### Aim
In the records below, restate every line from the one containing "Image resolution: width=671" to the one containing "point(359,673)", both included, requests and all, but shift each answer coordinate by adding 87. Omit the pictures.

### Material supplied

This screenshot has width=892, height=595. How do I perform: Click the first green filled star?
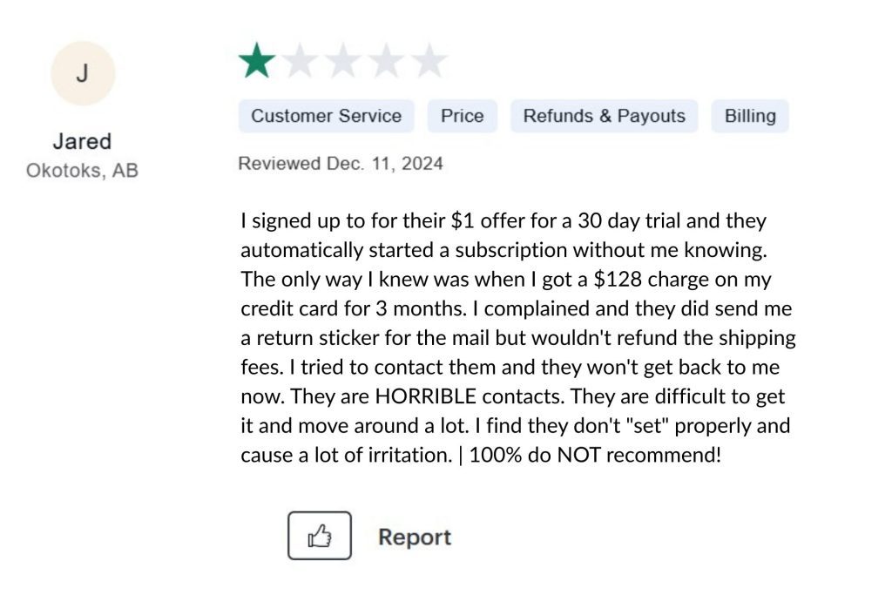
---
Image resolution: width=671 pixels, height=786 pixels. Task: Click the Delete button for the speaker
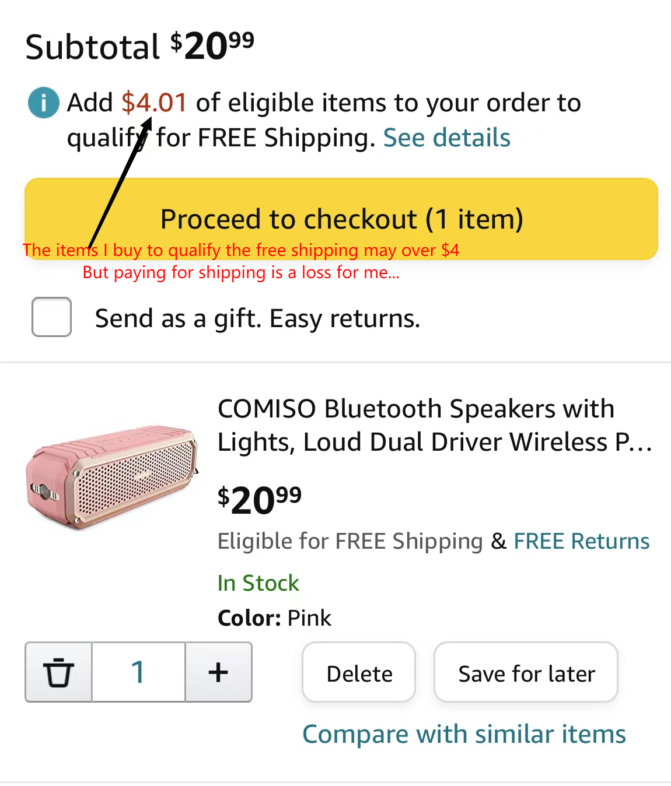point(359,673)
* * *
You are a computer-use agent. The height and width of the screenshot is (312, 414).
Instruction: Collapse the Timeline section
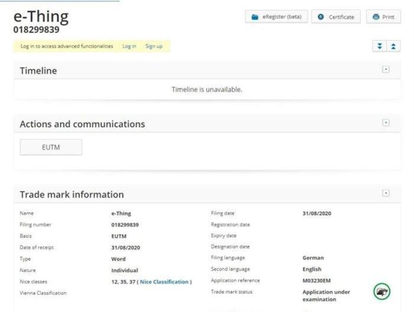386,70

### Result
Image resolution: width=671 pixels, height=786 pixels. Task: Click the Delete button for the speaker
point(446,760)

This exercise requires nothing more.